# Viewpoint: Scalable Imaging of Superresolution

Early on, a physics student learns that interference fringes in optics form the basis for constructing sensitive measurement apparatus, for imaging systems, and lithography processes. According to classical optics, the period of oscillation of interference fringes of light with wavelength $\lambda $ are bound by the classical model of light to the diffraction limit $\sim \lambda /2$. Fourteen years ago, researchers proposed a form of imaging that uses entangled quantum states of light to produce spatial interference patterns with better resolution than what is possible with a classical model of optics [1]. The goal is to use supersensitive interference patterns to provide more information about a measured quantity such as distance, mechanical deviation, or refractive index, and in the case of spatial interference, defeat the diffraction limit.

While a range of subdiffraction imaging techniques exist, such as near-field scanning optical microscopy, there is tremendous interest in the prospect of alternative methods to spatially resolve optical interference patterns below the diffraction limit, using conventional focusing techniques. Critically, the proposal of using entangled states of light enables just this, with, in principle, a linear increase in the frequency of the resulting interference with the number of photons comprising each quantum state. Without considering state generation or detection techniques, this would appear to yield a scalable (i.e., an efficient) increase in resolution—this is an exciting prospect. However, until recently, this line of research had been stalled by the rather major problem of how to efficiently observe such interference patterns. In a paper in *Physical Review Letters*, Rozema and colleagues [2] report an advance in quantum imaging by showing it is possible to efficiently observe the increasingly superresolved interference patterns produced by entangled states. They test the approach using a series of entangled states known as NOON states.

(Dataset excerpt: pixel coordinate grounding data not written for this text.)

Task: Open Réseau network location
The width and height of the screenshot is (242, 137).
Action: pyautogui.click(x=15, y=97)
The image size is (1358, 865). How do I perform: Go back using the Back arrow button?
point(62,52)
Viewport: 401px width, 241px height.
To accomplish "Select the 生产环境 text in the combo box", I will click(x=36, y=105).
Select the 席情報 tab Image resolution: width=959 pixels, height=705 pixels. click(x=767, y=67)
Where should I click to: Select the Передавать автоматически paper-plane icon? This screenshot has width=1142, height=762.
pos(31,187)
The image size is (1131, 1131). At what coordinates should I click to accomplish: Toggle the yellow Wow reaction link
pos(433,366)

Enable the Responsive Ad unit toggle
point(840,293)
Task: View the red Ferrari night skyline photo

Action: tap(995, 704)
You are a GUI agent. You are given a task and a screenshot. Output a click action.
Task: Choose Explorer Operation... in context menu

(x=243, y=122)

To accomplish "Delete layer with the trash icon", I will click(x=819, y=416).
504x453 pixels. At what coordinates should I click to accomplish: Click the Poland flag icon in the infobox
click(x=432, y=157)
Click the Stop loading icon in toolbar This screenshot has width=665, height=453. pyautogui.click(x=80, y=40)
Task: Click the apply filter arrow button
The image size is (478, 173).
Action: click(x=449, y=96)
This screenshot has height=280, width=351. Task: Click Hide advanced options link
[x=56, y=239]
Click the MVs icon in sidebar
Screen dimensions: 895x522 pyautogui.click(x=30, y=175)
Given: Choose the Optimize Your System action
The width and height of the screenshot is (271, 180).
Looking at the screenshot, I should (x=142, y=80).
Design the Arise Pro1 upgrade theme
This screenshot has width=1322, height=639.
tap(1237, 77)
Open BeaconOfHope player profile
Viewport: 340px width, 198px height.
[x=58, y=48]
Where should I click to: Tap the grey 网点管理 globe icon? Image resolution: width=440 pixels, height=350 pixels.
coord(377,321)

Many proposals for quantum-enhanced metrology and for quantum-enhanced imaging rely on NOON states. In general, these states are multiparticle states of $N$ indistinguishable particles (in optics, photons), in a quantum superposition in which the photons are localized in each of two separate optical modes $a$, $b$ (such as path or polarization). This is denoted as $(|N{\rangle}_{a}|0{\rangle}_{b})+(|0{\rangle}_{a}|N{\rangle}_{b})/\sqrt{2}$.

Their main beneficial feature is that when they pass through a process (such as inside an interferometer) that causes a relative phase shift of $\varphi $ between the two modes, they pick up an $N$-fold phase shift. This in turn means that recombination of the two optical modes reveals an interference fringe that oscillates $N$ times faster than could be achieved with classical light, such as a laser of the same wavelength. This superresolved interference was first reported as the modulation of coincidental photon detection rate in an interferometer, in 1990 for $N=2$ photons [3, 4]. Since then, researchers have increased $N$ to $5$ photons [5], where in each $N>2$ case, postselection methods are employed to observe the behavior of NOON states (in the absence of generating NOON states exactly, without unwanted photons occupying the same modes). Proof-of-principle demonstrations are emerging to show how NOON states can possibly be used for biosensing [6] and entanglement-enhanced microscopy [7, 8].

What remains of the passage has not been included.